→ **TASK OBJECTIVE**
Each line below must be written out exactly as shown.

(Saved entries)
==========
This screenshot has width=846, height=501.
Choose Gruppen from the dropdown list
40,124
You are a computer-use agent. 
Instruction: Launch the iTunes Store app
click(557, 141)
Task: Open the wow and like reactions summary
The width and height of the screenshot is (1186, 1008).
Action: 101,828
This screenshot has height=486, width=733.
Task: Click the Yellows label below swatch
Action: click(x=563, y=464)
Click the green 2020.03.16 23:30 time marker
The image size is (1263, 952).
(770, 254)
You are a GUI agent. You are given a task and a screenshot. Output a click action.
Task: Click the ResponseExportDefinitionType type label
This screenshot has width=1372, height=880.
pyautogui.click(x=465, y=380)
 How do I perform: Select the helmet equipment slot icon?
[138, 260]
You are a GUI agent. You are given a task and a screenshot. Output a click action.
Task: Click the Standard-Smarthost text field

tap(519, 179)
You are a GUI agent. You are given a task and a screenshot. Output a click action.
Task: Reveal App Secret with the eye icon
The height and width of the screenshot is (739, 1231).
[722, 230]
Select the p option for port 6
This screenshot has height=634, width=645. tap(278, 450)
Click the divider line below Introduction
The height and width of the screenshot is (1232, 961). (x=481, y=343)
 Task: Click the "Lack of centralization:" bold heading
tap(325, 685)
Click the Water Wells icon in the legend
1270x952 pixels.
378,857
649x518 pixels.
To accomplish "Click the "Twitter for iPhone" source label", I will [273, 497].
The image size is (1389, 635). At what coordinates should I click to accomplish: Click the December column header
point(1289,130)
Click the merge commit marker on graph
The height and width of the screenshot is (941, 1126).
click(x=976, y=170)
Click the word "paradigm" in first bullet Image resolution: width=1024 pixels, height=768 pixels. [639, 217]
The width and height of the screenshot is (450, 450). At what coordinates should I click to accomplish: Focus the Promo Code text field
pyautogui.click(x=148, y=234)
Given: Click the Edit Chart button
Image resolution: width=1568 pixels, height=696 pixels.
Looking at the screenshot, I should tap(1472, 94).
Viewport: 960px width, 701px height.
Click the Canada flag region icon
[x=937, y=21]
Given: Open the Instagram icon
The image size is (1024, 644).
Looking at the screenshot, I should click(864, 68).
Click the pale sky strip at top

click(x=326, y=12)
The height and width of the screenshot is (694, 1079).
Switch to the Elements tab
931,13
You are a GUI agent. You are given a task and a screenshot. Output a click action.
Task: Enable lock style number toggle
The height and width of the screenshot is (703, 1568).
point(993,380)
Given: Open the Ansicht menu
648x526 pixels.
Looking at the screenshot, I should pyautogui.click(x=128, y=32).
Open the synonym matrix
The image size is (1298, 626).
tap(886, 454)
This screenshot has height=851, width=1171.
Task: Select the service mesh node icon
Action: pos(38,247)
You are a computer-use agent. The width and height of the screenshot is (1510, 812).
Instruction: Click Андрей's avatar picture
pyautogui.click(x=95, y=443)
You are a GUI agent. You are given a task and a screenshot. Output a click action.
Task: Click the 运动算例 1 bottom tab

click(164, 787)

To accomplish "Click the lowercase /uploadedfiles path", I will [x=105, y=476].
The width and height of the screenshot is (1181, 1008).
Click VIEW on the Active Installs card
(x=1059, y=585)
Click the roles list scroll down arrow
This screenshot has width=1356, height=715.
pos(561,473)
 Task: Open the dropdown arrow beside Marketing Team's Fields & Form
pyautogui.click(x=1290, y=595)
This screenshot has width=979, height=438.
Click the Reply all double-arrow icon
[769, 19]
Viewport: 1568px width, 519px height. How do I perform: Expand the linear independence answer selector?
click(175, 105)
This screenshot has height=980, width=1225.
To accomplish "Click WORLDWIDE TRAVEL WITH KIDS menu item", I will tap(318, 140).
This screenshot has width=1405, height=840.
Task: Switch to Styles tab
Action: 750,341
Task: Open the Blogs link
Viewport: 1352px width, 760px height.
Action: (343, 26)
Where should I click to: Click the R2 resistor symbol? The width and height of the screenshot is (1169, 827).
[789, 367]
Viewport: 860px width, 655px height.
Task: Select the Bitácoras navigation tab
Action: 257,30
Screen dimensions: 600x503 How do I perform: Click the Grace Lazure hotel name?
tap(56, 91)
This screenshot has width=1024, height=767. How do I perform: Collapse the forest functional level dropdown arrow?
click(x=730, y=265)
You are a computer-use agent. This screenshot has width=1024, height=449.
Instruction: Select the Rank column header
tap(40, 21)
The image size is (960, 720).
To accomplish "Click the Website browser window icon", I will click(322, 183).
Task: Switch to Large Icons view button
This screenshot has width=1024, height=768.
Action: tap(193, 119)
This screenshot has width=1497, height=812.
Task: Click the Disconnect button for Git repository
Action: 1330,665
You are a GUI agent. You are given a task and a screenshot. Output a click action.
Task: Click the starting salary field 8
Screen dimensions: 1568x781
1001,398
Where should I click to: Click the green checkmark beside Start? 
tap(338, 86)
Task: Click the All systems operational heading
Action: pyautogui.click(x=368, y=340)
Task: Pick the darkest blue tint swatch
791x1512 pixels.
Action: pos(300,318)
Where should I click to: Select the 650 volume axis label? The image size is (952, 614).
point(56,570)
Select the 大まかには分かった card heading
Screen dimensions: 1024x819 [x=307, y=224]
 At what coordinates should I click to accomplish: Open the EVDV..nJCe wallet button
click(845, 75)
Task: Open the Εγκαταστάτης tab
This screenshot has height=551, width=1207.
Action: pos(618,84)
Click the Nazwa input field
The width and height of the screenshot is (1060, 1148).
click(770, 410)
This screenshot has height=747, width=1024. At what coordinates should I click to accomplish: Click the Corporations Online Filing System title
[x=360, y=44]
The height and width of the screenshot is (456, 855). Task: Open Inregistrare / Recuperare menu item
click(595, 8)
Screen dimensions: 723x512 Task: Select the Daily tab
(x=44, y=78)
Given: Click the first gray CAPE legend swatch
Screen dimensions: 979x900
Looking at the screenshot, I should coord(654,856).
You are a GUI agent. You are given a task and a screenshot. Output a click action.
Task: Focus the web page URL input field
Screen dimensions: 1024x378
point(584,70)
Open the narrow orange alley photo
==========
→ **REPLY TO THE EXERCISE**
This screenshot has width=846, height=501.
Choose Gruppen from the dropdown list
40,124
You are a computer-use agent. 
Instruction: Launch the iTunes Store app
click(557, 141)
Task: Open the wow and like reactions summary
The width and height of the screenshot is (1186, 1008).
Action: 101,828
This screenshot has height=486, width=733.
Task: Click the Yellows label below swatch
Action: click(x=563, y=464)
Click the green 2020.03.16 23:30 time marker
The image size is (1263, 952).
(770, 254)
You are a GUI agent. You are given a task and a screenshot. Output a click action.
Task: Click the ResponseExportDefinitionType type label
This screenshot has width=1372, height=880.
pyautogui.click(x=465, y=380)
 How do I perform: Select the helmet equipment slot icon?
[138, 260]
You are a GUI agent. You are given a task and a screenshot. Output a click action.
Task: Click the Standard-Smarthost text field

tap(519, 179)
You are a GUI agent. You are given a task and a screenshot. Output a click action.
Task: Reveal App Secret with the eye icon
The height and width of the screenshot is (739, 1231).
[722, 230]
Select the p option for port 6
This screenshot has height=634, width=645. tap(278, 450)
Click the divider line below Introduction
The height and width of the screenshot is (1232, 961). (x=481, y=343)
 Task: Click the "Lack of centralization:" bold heading
tap(325, 685)
Click the Water Wells icon in the legend
1270x952 pixels.
378,857
649x518 pixels.
To accomplish "Click the "Twitter for iPhone" source label", I will [273, 497].
The image size is (1389, 635). At what coordinates should I click to accomplish: Click the December column header
point(1289,130)
Click the merge commit marker on graph
The height and width of the screenshot is (941, 1126).
click(x=976, y=170)
Click the word "paradigm" in first bullet Image resolution: width=1024 pixels, height=768 pixels. [639, 217]
The width and height of the screenshot is (450, 450). At what coordinates should I click to accomplish: Focus the Promo Code text field
pyautogui.click(x=148, y=234)
Given: Click the Edit Chart button
Image resolution: width=1568 pixels, height=696 pixels.
Looking at the screenshot, I should tap(1472, 94).
Viewport: 960px width, 701px height.
Click the Canada flag region icon
[x=937, y=21]
Given: Open the Instagram icon
The image size is (1024, 644).
Looking at the screenshot, I should click(864, 68).
Click the pale sky strip at top

click(x=326, y=12)
The height and width of the screenshot is (694, 1079).
Switch to the Elements tab
931,13
You are a GUI agent. You are given a task and a screenshot. Output a click action.
Task: Enable lock style number toggle
The height and width of the screenshot is (703, 1568).
point(993,380)
Given: Open the Ansicht menu
648x526 pixels.
Looking at the screenshot, I should pyautogui.click(x=128, y=32).
Open the synonym matrix
The image size is (1298, 626).
tap(886, 454)
This screenshot has height=851, width=1171.
Task: Select the service mesh node icon
Action: pos(38,247)
You are a computer-use agent. The width and height of the screenshot is (1510, 812).
Instruction: Click Андрей's avatar picture
pyautogui.click(x=95, y=443)
You are a GUI agent. You are given a task and a screenshot. Output a click action.
Task: Click the 运动算例 1 bottom tab

click(164, 787)

To accomplish "Click the lowercase /uploadedfiles path", I will [x=105, y=476].
The width and height of the screenshot is (1181, 1008).
Click VIEW on the Active Installs card
(x=1059, y=585)
Click the roles list scroll down arrow
This screenshot has width=1356, height=715.
pos(561,473)
 Task: Open the dropdown arrow beside Marketing Team's Fields & Form
pyautogui.click(x=1290, y=595)
This screenshot has width=979, height=438.
Click the Reply all double-arrow icon
[769, 19]
Viewport: 1568px width, 519px height. How do I perform: Expand the linear independence answer selector?
click(175, 105)
This screenshot has height=980, width=1225.
To accomplish "Click WORLDWIDE TRAVEL WITH KIDS menu item", I will tap(318, 140).
This screenshot has width=1405, height=840.
Task: Switch to Styles tab
Action: 750,341
Task: Open the Blogs link
Viewport: 1352px width, 760px height.
Action: (343, 26)
Where should I click to: Click the R2 resistor symbol? The width and height of the screenshot is (1169, 827).
[789, 367]
Viewport: 860px width, 655px height.
Task: Select the Bitácoras navigation tab
Action: 257,30
Screen dimensions: 600x503 How do I perform: Click the Grace Lazure hotel name?
tap(56, 91)
This screenshot has width=1024, height=767. How do I perform: Collapse the forest functional level dropdown arrow?
click(x=730, y=265)
You are a computer-use agent. This screenshot has width=1024, height=449.
Instruction: Select the Rank column header
tap(40, 21)
The image size is (960, 720).
To accomplish "Click the Website browser window icon", I will click(322, 183).
Task: Switch to Large Icons view button
This screenshot has width=1024, height=768.
Action: tap(193, 119)
This screenshot has width=1497, height=812.
Task: Click the Disconnect button for Git repository
Action: 1330,665
You are a GUI agent. You are given a task and a screenshot. Output a click action.
Task: Click the starting salary field 8
Screen dimensions: 1568x781
1001,398
Where should I click to: Click the green checkmark beside Start? 
tap(338, 86)
Task: Click the All systems operational heading
Action: pyautogui.click(x=368, y=340)
Task: Pick the darkest blue tint swatch
791x1512 pixels.
Action: pos(300,318)
Where should I click to: Select the 650 volume axis label? The image size is (952, 614).
point(56,570)
Select the 大まかには分かった card heading
Screen dimensions: 1024x819 [x=307, y=224]
 At what coordinates should I click to accomplish: Open the EVDV..nJCe wallet button
click(845, 75)
Task: Open the Εγκαταστάτης tab
This screenshot has height=551, width=1207.
Action: pos(618,84)
Click the Nazwa input field
The width and height of the screenshot is (1060, 1148).
click(770, 410)
This screenshot has height=747, width=1024. At what coordinates should I click to accomplish: Click the Corporations Online Filing System title
[x=360, y=44]
The height and width of the screenshot is (456, 855). Task: Open Inregistrare / Recuperare menu item
click(595, 8)
Screen dimensions: 723x512 Task: Select the Daily tab
(x=44, y=78)
Given: Click the first gray CAPE legend swatch
Screen dimensions: 979x900
Looking at the screenshot, I should coord(654,856).
You are a GUI agent. You are given a task and a screenshot. Output a click action.
Task: Focus the web page URL input field
Screen dimensions: 1024x378
point(584,70)
Open the narrow orange alley photo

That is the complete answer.